What to do
Could the records be returned exactly, with the pictures left out?

Dataset records
= = = = =

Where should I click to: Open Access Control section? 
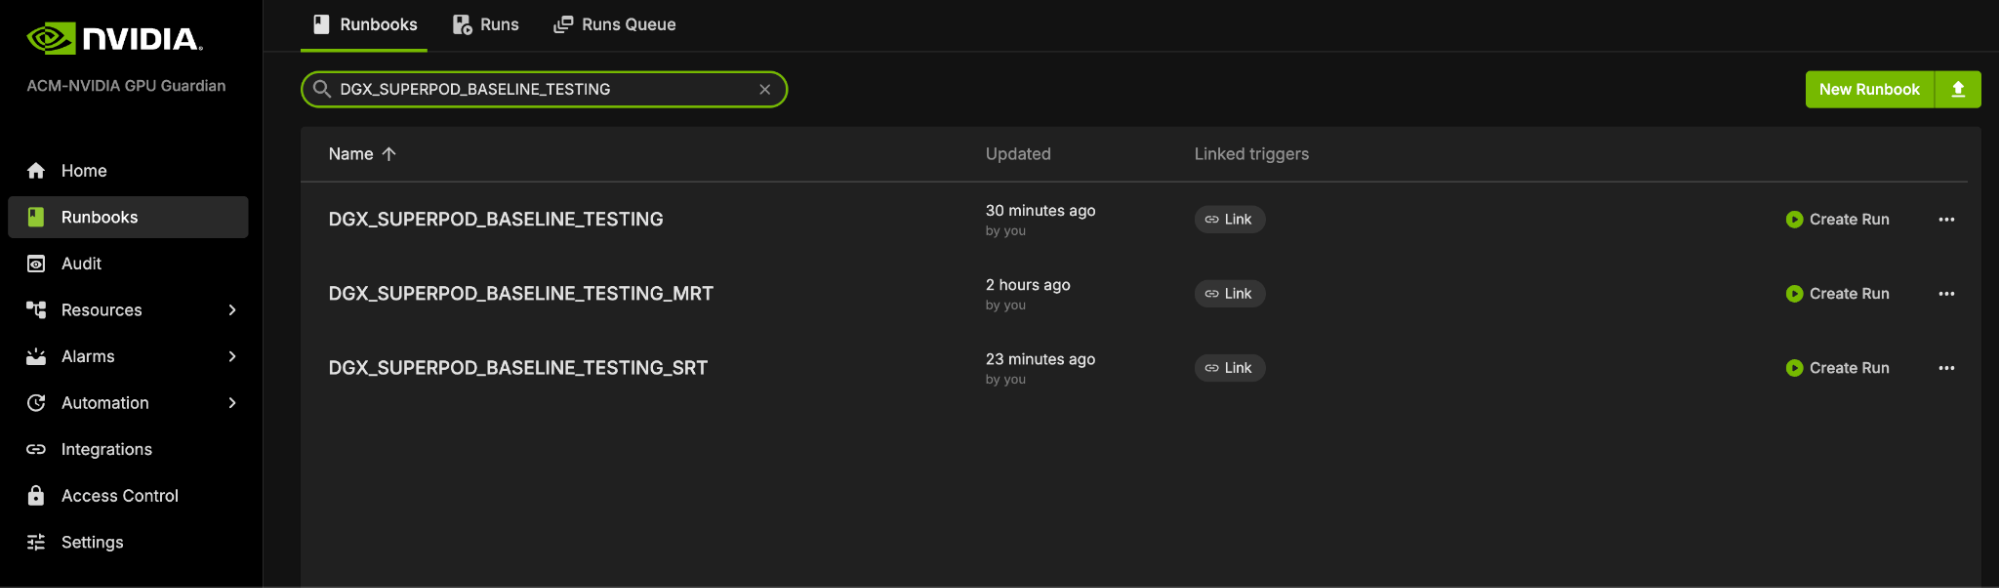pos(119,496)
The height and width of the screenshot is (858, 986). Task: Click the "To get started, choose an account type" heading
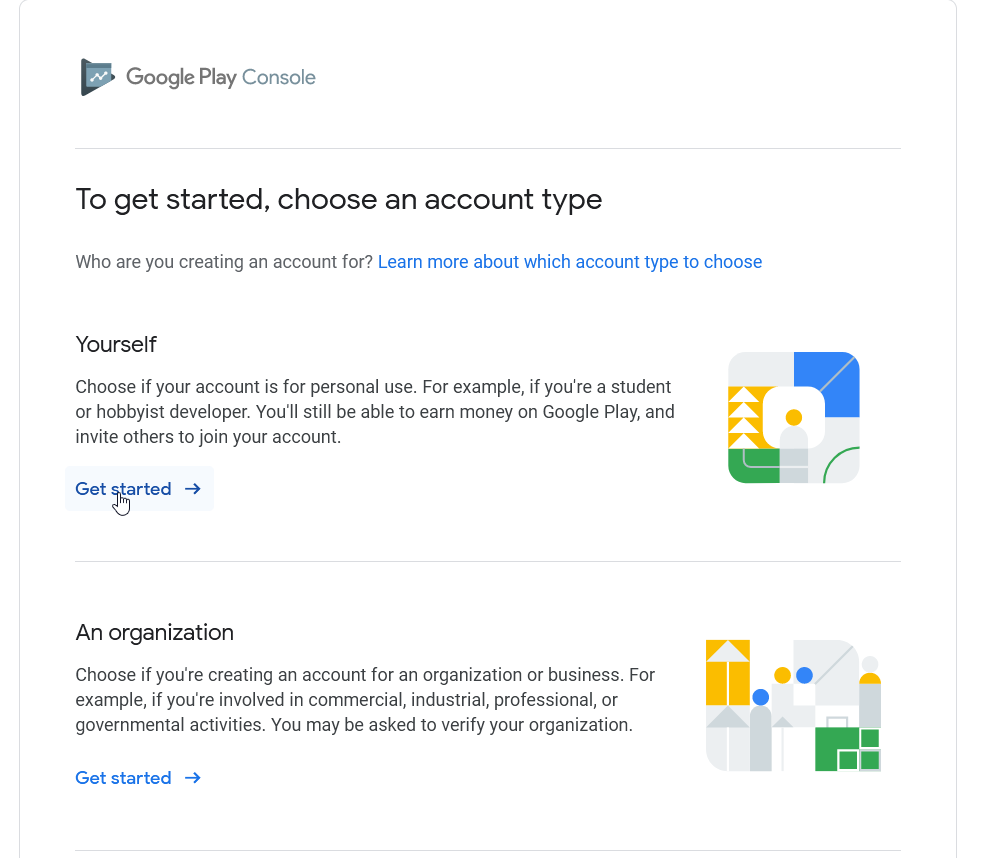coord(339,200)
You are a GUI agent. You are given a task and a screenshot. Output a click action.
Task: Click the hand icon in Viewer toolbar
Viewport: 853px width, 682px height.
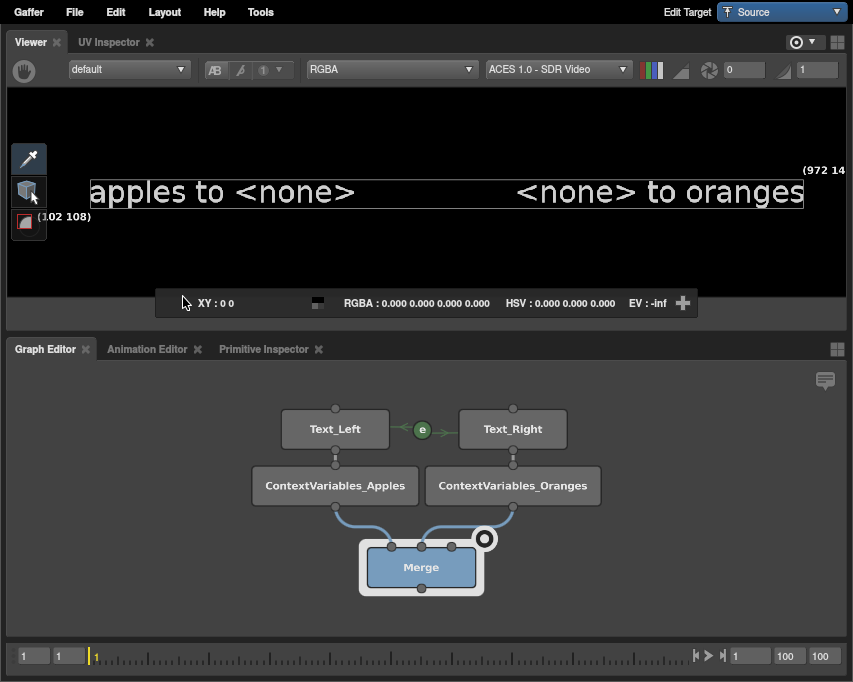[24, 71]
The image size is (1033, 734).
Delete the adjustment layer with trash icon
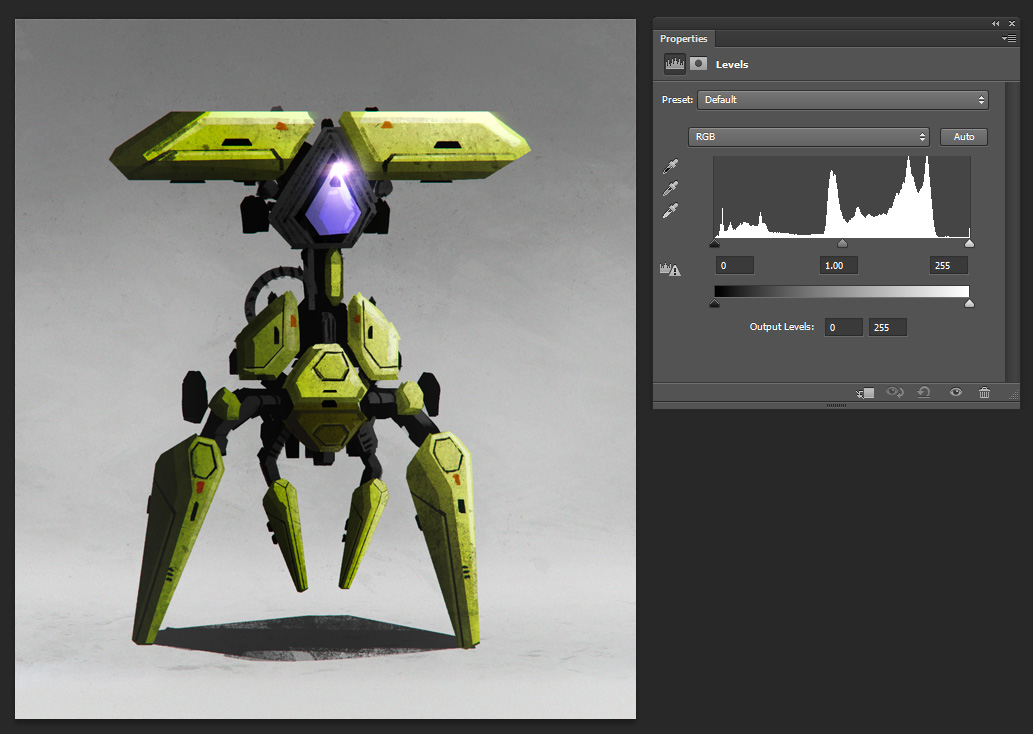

= = = = =

Task response
Where should I click to: Open Access Control section? 
pos(119,496)
The height and width of the screenshot is (858, 986). Task: Click the "To get started, choose an account type" heading
coord(339,200)
You are a GUI agent. You are given a task and a screenshot. Output a click action.
Task: Click the hand icon in Viewer toolbar
Viewport: 853px width, 682px height.
[24, 71]
The image size is (1033, 734).
Delete the adjustment layer with trash icon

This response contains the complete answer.